One of the biggest things with young people like Generation Y is that a lot of them struggle with anxiety. In fact, it's called the "sad generation" because it's the most medicated generation in history. They don't know how to deal with negative feedback, they don't know how to deal with things that are uncertain, so emotion management specifically around anxiety is huge in terms of teaching them as a skill.

I do a lot of leadership training in interviewing different people who have done well, and one of the things I've found with any person with a level of success is that they've got at least some components of these emotional intelligence skills–EQ skills are really the tipping point.

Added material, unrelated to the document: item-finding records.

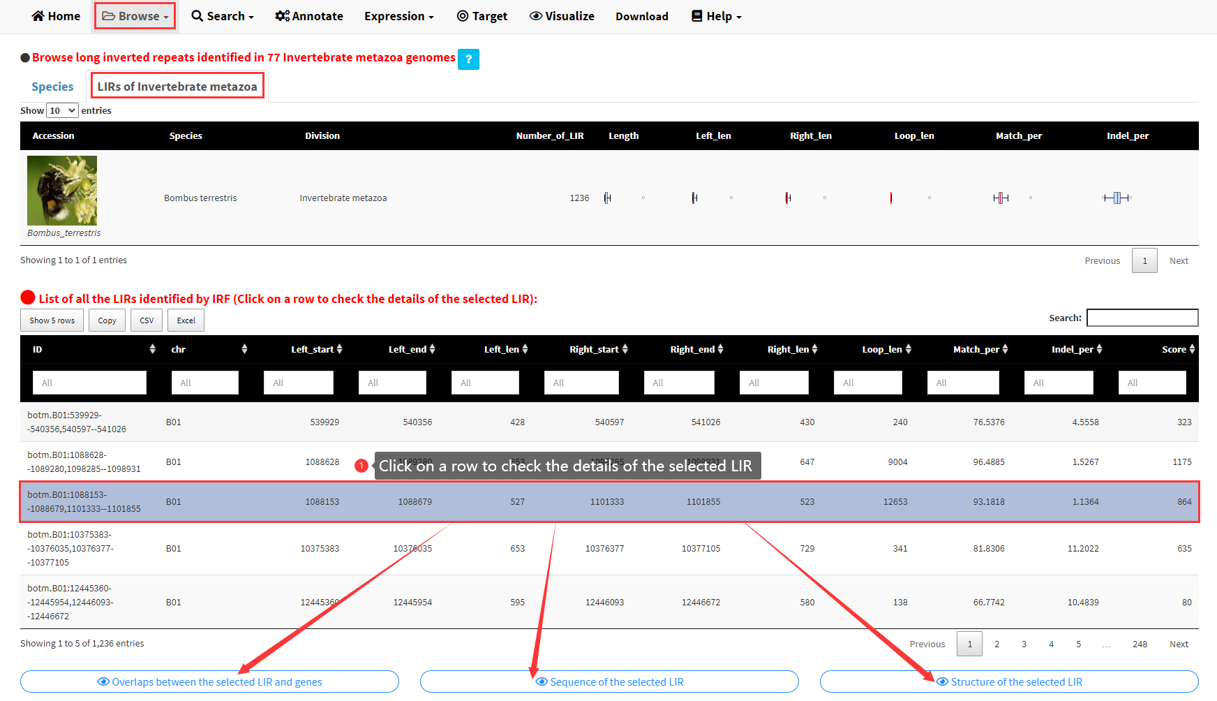Sort table by Score column arrows

(x=1192, y=349)
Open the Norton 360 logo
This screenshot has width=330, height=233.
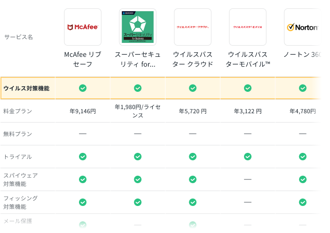pyautogui.click(x=302, y=27)
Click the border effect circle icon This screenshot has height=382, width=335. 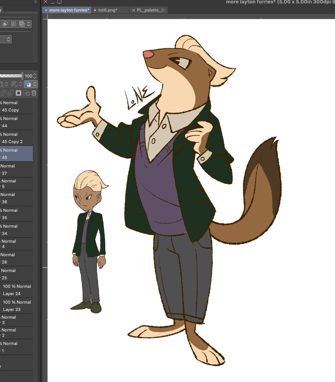tap(5, 24)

A huge part of confidence is learning how to deal with rejection, failure and negative feedback. And people who are really successful, they don't let the failure define them. It's just part of the process–knowing how to deal with failure and learning from it.

Q: How can educators help students acquire these essential skills?

A: Some schools are starting to do what's called character education and starting to teach these skills, but we've got a long way to go with it.

I do training across the country with educators, and a lot have heard about emotional intelligence or EQ. But if I ask them how to define it, very few people can do that, and even fewer people know how you actually develop it if you don't have it. So EQ is something that's becoming more popular, but it's very abstract for a lot of people. I think for educators, the biggest thing is they need to be educated themselves, they need to learn what it is, what are the different parts of it, as well as think of creative ways they can develop it themselves and how to develop it in the classroom.

One of the best ways for children to learn is to have role models around them who are exercising it because people can know the definitions but the key is actually living it. So it's really important for educators to know it, understand it and live by it.